When calculating for retirement I have been planning on withdrawing 100% of my roth at 60 years old and 100% of my wife's roth when she is 70 years old. Now that I am reading the four pillars of investing I see my mistake. Instead of taking the future value of my roth and dividing it by the number of years I want it to last to obtain an annual salary, I should be aiming for an overall balance that will allow me to live off of the interest without ever "cashing out" 100% of the roth balance, but instead letting it continue to grow. Not sure why but I didn't think about living off the interest. This will allow me to not have to fully fund two roths, but only one, and free up capital now to invest in other areas.

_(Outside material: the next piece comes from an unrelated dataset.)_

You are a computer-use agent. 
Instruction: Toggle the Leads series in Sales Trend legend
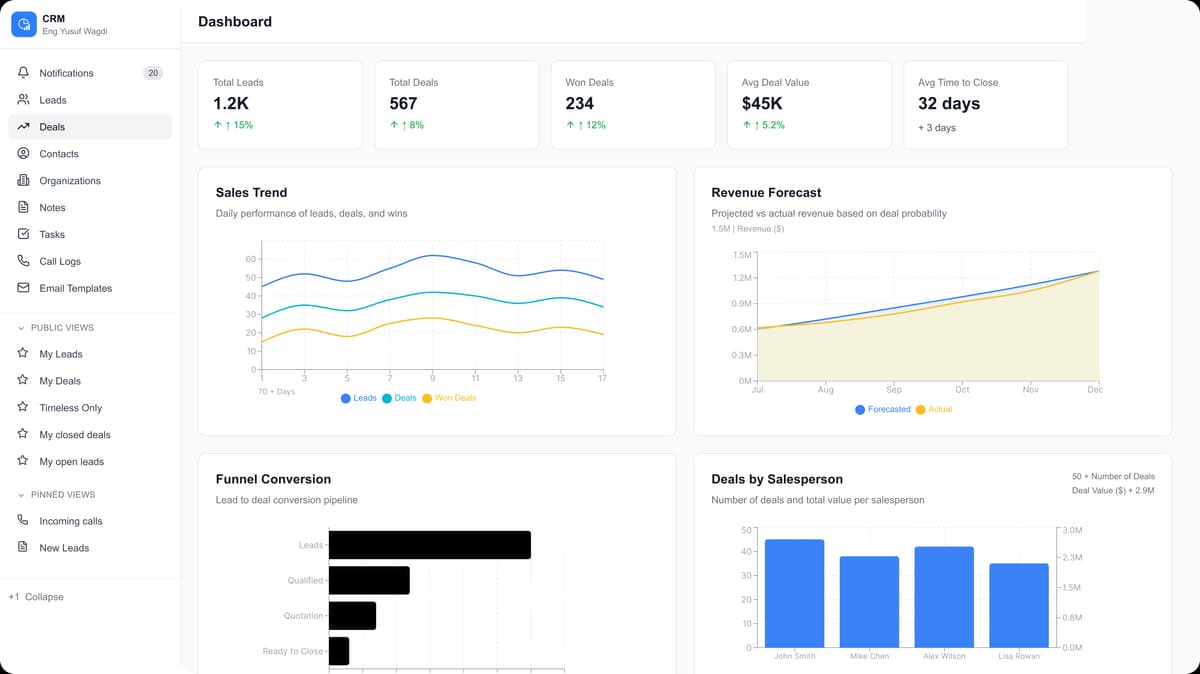359,398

So if I live to 80 can the roth keep growing or does it have to be completely "cashed out" at 70? Given my income it is not feasible to fully fund two right now.
Hi kylemerriman,

It's been many years since I read the Four Pillars, and now it's lent out, but I don't recall any advocacy of the notion of "living off the interest." Could you describe what part of the book leads you to that conclusion?

There very well might be an introduction to the concept of a sustainable withdrawal rate, but that's not the same thing. Most of us here understand that drawing down a portfolio for living expenses during retirement usually includes a combination of taking dividends and selling shares. In order to sustain the withdrawal rate, a decent allocation to equity is required throughout.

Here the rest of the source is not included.